(Input records begins)

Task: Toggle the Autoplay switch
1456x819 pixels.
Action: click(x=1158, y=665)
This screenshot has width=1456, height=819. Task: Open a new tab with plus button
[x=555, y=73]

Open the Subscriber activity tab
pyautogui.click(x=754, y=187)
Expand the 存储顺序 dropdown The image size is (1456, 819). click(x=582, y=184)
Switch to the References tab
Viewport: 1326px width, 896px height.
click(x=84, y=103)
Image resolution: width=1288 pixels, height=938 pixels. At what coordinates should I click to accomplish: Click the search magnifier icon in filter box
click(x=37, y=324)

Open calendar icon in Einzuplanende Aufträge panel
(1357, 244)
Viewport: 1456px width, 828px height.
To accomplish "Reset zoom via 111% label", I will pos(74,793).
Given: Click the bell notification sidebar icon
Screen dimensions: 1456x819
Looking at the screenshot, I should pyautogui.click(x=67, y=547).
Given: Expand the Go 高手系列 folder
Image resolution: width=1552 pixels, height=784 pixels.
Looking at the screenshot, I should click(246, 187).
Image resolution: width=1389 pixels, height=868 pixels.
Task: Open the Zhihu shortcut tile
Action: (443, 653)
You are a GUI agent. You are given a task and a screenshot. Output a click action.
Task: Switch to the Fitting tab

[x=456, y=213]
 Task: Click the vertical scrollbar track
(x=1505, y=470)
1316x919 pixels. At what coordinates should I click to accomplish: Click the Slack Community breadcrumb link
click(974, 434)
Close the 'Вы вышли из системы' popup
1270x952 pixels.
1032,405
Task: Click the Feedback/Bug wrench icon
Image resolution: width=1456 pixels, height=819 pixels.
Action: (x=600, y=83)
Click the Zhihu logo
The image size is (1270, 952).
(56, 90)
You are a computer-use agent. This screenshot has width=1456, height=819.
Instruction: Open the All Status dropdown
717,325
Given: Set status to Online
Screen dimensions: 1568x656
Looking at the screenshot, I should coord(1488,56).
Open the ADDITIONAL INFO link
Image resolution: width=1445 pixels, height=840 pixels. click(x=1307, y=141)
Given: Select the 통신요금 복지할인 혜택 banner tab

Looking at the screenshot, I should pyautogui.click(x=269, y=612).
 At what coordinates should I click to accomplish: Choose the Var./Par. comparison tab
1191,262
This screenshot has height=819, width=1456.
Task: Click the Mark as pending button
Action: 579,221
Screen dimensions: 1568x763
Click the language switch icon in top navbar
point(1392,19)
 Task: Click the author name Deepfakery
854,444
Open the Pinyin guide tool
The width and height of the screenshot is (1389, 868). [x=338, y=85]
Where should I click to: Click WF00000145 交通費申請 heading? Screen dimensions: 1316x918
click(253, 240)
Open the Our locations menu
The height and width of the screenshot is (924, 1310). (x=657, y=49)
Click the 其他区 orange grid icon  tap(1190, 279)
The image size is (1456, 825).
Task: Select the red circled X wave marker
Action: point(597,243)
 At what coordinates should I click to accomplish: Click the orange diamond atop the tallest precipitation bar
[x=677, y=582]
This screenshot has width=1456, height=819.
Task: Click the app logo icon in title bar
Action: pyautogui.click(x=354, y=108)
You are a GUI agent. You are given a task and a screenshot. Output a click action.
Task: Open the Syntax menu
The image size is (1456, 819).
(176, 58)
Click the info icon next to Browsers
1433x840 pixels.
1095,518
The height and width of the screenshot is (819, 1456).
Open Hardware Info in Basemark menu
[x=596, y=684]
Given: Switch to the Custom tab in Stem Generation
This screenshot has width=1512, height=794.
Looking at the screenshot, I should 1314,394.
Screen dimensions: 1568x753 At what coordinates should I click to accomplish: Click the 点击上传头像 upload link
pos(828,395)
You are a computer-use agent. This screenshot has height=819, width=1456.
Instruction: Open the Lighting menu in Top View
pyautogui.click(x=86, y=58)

(Input records ends)

*Assigned task*. Please reproduce, word for word, every line from the line with "Click the info icon next to Browsers" to the final line above, including both ends.

*Response to the task*.
Click the info icon next to Browsers
1433x840 pixels.
1095,518
The height and width of the screenshot is (819, 1456).
Open Hardware Info in Basemark menu
[x=596, y=684]
Given: Switch to the Custom tab in Stem Generation
This screenshot has width=1512, height=794.
Looking at the screenshot, I should 1314,394.
Screen dimensions: 1568x753 At what coordinates should I click to accomplish: Click the 点击上传头像 upload link
pos(828,395)
You are a computer-use agent. This screenshot has height=819, width=1456.
Instruction: Open the Lighting menu in Top View
pyautogui.click(x=86, y=58)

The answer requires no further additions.